Os anarquistas, por sua vez, embora inicialmente conseguissem não comprometer a sua "pureza anti-estatal", encontrariam nesses eventos terreno fértil para as suas experiências com "comunas livres", "cooperativas livres" e "exércitos livres". Todas essas "liberdades" levaram à outra "liberdade" fundamental: a de travar uma guerra anti-fascista.

A fundação do Partido na Itália foi acompanhada por uma posição clara não só sobre os problemas fundamentais da época, mas também sobre aquele que surgiu como reflexo da crescente ofensiva fascista: o dilema democracia-fascismo, afirmava o Partido, enquadra-se no contexto da classe burguesa, e a oposição da classe proletária só pode desenvolver-se de acordo com os seus objectivos específicos. A luta por esses objectivos, mesmo diante de um ataque legal ou extra-legal do fascismo, exige uma luta simultânea contra a democracia e o fascismo. A firmeza da nossa corrente foi confirmada por todo o desenrolar dos acontecimentos em Espanha, que, durante a longa e exaustiva guerra de três anos, viu dois exércitos, cada um enquadrado no seu respectivo aparelho estatal, ambos capitalistas, se confrontarem: o exército de Franco, baseado na estrutura clássica do Estado burguês, e o exército madrilenho e catalão, cujas audaciosas iniciativas económicas e sociais periféricas só podiam ser vistas como parte de uma evolução contra-revolucionária, já que em nenhum momento se levantou a questão da criação de uma ditadura revolucionária. Os acontecimentos em Espanha proporcionaram inúmeras oportunidades para refutar as posições defendidas por Trotsky: as batalhas militares vencidas pelo governo anti-fascista não resultaram numa situação favorável à afirmação autónoma do proletariado, mas sim numa condição para fortalecer o seu vínculo com o Estado capitalista anti-fascista, já que somente a eficácia deste último poderia garantir o sucesso contra Franco; um argumento irrefutável, desde que se aceite a participação na guerra.
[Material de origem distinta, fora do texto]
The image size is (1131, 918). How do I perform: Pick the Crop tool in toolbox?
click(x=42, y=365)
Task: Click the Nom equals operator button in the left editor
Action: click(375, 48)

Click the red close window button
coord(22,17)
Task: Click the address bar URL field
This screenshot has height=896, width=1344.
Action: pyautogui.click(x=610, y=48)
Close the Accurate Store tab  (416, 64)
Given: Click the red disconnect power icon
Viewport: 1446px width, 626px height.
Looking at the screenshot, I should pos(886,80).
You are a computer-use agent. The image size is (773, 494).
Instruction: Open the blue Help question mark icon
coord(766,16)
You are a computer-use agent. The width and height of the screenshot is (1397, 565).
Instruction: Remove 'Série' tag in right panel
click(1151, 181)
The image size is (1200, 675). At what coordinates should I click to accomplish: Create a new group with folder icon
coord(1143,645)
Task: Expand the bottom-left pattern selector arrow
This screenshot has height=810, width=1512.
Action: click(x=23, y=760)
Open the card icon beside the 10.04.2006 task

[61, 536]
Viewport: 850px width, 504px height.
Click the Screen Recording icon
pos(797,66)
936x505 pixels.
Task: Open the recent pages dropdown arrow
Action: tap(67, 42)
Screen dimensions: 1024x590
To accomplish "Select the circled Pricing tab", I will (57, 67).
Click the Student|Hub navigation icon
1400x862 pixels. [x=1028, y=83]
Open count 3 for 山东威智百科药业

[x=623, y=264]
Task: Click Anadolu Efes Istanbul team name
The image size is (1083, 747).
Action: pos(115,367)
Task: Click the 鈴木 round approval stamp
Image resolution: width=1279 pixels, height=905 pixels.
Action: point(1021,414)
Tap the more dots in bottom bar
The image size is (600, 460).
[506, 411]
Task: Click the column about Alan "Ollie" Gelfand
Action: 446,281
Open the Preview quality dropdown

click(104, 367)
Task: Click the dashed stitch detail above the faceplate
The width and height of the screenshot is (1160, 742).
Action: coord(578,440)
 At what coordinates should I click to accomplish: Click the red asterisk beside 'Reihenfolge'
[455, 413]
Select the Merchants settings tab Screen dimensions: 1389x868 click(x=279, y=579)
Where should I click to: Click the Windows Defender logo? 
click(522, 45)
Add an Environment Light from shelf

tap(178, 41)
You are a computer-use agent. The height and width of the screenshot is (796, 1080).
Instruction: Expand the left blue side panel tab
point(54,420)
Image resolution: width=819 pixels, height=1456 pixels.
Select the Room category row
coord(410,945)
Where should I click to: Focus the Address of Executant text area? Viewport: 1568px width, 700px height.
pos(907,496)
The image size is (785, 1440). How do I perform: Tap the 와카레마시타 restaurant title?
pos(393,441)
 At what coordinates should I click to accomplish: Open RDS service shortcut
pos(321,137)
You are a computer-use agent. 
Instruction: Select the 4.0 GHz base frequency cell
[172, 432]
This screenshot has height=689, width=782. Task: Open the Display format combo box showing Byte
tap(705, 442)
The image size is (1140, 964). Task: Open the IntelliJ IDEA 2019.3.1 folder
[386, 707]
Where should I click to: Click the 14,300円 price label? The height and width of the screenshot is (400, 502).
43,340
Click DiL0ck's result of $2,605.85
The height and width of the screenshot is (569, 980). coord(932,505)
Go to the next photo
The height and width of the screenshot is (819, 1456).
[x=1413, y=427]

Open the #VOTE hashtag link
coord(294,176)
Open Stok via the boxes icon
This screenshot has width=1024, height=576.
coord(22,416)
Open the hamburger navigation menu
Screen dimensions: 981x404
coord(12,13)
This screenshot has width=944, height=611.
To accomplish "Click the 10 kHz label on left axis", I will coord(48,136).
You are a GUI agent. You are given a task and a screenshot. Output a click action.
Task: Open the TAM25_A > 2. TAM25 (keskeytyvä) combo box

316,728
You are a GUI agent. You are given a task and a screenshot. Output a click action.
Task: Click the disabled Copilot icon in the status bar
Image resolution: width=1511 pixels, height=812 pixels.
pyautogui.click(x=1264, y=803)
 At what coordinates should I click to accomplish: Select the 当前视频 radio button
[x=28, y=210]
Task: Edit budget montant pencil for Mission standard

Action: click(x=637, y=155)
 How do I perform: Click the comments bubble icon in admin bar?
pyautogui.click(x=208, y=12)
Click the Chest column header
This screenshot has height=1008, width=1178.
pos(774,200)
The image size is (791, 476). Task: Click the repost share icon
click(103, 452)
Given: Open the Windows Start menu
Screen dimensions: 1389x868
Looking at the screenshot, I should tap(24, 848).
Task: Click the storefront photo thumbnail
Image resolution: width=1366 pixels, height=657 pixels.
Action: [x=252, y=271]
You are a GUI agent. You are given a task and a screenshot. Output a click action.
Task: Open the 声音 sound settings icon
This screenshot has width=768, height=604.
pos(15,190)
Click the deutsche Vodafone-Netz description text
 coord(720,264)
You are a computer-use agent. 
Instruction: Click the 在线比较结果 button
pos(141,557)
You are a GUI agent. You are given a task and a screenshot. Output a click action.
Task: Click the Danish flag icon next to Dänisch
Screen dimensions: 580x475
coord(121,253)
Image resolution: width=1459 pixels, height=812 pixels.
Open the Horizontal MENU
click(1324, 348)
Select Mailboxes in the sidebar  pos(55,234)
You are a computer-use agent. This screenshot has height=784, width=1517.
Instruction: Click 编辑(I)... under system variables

A confirmação da posição marxista contra todas as escolas anarquistas e sindicalistas não poderia ter sido mais evidente. De facto, especialmente no período inicial após o estabelecimento das frentes militares, de Agosto de 1936 a Maio de 1937, as condições eram extremamente favoráveis ​​à concretização dos princípios anarquistas. Diante da desintegração do aparelho estatal, particularmente na Catalunha, e da fuga e eliminação dos empregadores, todas as iniciativas espontâneas tiveram livre curso. E os anarquistas detinham uma vasta maioria à frente do exército, dos sindicatos, das cooperativas agrícolas e industriais, e até mesmo da incipiente rede estatal na própria Barcelona. O fracasso, portanto, não pode ser atribuído a uma incompletude das condições objectivas. Enquanto o pretexto sempre usado para justificar o fracasso — ou seja, o apoio dado a Franco por Mussolini e Hitler — não pode ser invocado pelos anarquistas, uma vez que estes defendiam a intervenção armada dos governos capitalistas em favor dos republicanos, em resposta à intervenção fascista na Espanha. E, em vez de uma luta do proletariado de outros países contra os seus respectivos governos democráticos, eles convocavam esses proletários a pressionar por uma intervenção armada dos governos capitalistas a favor da Espanha republicana, ou pelo menos pelo envio de armas para garantir o sucesso da guerra anti-fascista.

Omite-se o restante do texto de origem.